**Try it:** In your answer, reproduce exactly the lines from the beginning of the listing below through the one containing "Given: Toggle Incluir", and only those lines.
===== Input records =====
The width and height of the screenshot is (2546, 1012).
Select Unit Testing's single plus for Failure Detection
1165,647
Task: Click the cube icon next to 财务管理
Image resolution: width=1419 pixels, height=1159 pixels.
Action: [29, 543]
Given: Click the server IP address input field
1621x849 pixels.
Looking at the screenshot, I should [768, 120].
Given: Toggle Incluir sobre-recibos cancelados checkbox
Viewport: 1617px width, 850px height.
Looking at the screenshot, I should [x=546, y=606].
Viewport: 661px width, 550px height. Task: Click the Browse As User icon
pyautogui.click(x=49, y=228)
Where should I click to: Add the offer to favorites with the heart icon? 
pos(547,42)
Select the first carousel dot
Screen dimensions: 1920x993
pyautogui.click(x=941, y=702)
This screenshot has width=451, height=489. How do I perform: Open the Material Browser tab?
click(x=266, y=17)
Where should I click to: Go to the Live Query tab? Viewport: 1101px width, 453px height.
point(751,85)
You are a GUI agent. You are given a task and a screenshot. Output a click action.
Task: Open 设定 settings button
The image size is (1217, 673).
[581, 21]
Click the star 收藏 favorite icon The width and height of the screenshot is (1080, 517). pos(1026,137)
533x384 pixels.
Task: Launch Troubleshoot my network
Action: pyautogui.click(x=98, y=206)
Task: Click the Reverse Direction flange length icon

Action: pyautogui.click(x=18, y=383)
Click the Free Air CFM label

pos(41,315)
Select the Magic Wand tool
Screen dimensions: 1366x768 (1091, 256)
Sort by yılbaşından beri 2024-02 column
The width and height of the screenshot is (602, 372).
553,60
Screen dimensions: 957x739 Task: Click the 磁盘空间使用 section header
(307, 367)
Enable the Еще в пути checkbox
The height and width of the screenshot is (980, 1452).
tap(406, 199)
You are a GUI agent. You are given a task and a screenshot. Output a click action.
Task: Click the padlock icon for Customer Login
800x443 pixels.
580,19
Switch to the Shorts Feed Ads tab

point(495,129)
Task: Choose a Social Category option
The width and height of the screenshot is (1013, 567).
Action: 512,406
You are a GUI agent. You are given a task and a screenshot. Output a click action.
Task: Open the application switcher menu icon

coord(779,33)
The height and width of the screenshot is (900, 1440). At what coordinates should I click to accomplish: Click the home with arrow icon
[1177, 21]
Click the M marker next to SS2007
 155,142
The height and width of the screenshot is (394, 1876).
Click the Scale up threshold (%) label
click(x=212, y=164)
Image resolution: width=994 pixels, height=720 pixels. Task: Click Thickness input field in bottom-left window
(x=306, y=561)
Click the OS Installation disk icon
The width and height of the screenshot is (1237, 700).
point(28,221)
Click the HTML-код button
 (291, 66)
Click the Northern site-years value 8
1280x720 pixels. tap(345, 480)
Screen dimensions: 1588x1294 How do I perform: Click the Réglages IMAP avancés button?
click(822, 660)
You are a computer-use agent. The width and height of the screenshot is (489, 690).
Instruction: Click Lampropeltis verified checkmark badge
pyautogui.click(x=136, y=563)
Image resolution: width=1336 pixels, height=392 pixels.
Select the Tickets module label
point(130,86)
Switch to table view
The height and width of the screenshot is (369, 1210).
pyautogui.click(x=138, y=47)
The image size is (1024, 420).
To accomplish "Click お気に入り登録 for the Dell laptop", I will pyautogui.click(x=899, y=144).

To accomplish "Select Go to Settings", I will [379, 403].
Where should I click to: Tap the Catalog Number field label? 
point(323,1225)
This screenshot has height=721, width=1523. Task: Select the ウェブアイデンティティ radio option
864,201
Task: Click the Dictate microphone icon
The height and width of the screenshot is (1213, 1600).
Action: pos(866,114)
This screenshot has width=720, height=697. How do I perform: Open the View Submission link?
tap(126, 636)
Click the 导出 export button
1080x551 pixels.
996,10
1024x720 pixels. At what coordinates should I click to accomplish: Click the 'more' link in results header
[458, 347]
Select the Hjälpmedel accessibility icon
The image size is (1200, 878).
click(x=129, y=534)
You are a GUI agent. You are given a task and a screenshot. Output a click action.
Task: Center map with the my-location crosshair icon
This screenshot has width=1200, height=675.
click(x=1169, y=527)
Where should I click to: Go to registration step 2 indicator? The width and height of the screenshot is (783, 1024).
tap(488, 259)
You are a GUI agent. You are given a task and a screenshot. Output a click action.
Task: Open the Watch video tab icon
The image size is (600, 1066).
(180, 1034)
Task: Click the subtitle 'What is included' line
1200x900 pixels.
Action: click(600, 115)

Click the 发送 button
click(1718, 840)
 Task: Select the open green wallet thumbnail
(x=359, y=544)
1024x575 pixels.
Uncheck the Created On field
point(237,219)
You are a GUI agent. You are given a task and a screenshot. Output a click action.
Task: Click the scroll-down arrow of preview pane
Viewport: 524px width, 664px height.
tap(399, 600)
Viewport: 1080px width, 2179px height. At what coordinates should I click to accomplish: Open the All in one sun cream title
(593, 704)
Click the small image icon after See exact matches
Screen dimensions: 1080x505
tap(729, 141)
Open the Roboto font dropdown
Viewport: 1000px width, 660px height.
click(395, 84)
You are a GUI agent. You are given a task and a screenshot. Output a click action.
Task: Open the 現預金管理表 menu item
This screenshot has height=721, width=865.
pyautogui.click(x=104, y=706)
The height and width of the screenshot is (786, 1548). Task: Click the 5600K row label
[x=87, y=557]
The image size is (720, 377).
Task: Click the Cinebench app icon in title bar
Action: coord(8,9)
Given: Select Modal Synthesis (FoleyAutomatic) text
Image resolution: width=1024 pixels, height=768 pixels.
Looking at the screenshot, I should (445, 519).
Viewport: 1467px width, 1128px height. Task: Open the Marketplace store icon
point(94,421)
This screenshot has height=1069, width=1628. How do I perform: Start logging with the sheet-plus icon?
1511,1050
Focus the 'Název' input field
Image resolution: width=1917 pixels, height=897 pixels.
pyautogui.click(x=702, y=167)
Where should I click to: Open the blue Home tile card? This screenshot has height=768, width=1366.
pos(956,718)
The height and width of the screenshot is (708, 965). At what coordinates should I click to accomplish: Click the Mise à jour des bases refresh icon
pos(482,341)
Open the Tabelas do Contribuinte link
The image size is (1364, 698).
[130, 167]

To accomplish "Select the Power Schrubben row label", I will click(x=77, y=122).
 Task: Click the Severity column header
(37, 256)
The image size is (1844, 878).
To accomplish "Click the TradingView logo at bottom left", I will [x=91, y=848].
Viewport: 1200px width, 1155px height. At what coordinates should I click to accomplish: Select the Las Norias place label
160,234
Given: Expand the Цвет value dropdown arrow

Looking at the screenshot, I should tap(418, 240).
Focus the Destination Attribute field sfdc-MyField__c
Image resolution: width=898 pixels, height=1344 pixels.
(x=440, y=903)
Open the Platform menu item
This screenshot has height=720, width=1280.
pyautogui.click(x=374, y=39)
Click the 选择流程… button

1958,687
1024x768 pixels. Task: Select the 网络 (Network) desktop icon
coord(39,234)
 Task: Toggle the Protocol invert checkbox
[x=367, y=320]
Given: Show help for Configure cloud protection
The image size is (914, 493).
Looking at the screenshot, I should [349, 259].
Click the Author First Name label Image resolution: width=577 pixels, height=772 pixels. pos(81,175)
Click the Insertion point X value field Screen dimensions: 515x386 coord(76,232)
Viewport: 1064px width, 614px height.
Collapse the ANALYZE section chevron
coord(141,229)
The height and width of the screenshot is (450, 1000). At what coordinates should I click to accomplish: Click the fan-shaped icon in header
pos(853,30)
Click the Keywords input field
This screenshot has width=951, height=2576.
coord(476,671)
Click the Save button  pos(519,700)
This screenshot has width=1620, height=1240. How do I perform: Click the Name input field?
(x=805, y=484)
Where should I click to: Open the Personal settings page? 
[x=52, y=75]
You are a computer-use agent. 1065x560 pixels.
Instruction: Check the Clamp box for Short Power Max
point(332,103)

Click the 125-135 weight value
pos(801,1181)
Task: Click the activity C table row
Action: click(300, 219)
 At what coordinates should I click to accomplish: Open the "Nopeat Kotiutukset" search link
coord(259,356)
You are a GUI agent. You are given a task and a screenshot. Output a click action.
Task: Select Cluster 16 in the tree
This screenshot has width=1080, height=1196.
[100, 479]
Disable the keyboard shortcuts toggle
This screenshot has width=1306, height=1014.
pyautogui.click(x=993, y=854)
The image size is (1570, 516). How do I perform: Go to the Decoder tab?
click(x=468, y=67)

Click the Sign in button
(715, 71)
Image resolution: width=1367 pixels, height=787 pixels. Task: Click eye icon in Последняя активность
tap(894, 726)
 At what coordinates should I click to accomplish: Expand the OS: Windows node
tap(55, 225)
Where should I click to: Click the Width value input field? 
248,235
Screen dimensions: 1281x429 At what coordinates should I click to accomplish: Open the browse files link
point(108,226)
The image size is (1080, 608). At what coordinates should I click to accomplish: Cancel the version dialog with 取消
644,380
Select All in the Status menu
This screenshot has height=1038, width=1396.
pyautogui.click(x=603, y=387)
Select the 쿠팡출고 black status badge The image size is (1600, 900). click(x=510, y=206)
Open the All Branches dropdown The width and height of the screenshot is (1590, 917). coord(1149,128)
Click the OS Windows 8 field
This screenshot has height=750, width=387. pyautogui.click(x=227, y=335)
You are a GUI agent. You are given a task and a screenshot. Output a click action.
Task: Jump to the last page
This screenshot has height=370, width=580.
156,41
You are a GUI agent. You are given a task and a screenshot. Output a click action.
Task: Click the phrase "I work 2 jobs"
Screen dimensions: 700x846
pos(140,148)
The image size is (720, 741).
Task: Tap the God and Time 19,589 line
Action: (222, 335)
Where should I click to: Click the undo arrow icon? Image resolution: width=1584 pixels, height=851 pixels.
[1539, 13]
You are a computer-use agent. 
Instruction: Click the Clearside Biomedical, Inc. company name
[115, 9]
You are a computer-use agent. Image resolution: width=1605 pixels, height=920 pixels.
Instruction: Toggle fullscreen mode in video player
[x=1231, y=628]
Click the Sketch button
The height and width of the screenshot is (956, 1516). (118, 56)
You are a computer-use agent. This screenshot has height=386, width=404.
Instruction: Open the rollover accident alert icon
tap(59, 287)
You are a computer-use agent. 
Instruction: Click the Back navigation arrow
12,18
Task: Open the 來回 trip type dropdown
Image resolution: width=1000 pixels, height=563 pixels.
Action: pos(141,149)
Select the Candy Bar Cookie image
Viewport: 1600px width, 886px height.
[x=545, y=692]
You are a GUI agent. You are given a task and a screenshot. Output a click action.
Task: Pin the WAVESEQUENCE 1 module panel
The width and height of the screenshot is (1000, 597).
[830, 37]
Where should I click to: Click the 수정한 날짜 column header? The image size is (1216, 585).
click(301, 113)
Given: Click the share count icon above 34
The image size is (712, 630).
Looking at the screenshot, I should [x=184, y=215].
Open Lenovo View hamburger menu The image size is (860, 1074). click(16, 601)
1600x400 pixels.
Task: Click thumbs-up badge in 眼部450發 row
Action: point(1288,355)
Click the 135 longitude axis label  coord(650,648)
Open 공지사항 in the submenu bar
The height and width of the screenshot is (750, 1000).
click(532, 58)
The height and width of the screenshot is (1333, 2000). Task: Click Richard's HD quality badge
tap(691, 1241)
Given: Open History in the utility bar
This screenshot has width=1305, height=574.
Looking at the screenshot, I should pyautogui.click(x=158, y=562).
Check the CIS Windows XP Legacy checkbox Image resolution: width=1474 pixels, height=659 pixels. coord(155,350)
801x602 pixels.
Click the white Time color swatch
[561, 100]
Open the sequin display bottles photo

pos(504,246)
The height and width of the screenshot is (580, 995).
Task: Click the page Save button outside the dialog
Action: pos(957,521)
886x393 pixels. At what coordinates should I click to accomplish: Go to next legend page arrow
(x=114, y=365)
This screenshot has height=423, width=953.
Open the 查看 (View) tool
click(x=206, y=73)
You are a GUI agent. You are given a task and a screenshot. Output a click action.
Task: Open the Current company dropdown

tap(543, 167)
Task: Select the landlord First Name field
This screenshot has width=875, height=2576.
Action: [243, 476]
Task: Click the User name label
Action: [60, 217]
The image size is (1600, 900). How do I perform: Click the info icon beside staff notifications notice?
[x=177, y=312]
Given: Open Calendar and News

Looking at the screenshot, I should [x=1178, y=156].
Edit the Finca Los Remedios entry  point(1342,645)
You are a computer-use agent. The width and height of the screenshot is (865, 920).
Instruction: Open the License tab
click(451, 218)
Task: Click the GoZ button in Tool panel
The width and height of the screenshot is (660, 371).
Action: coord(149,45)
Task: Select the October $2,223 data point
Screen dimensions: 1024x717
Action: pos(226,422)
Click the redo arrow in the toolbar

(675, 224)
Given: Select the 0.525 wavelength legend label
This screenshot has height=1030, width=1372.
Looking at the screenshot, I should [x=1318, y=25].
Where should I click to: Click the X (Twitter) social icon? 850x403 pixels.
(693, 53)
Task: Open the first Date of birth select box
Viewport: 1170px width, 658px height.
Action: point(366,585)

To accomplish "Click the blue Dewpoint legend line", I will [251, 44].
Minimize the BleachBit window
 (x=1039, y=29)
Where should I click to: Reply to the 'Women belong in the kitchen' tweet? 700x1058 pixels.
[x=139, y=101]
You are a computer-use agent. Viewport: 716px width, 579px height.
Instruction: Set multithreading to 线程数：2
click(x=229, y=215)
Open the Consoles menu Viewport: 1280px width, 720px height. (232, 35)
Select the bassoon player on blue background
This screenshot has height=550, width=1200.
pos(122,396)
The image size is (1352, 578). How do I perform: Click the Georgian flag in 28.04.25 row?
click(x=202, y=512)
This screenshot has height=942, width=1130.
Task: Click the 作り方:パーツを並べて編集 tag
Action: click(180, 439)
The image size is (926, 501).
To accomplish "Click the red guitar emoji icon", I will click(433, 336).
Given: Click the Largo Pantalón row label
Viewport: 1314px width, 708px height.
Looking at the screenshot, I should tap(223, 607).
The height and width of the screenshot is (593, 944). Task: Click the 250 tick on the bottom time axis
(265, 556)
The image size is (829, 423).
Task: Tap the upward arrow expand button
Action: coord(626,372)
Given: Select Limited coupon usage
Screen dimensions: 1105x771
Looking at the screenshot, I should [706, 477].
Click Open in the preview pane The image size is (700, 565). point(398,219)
=====
**Response below:**
The width and height of the screenshot is (2546, 1012).
Select Unit Testing's single plus for Failure Detection
1165,647
Task: Click the cube icon next to 财务管理
Image resolution: width=1419 pixels, height=1159 pixels.
Action: [29, 543]
Given: Click the server IP address input field
1621x849 pixels.
Looking at the screenshot, I should [768, 120].
Given: Toggle Incluir sobre-recibos cancelados checkbox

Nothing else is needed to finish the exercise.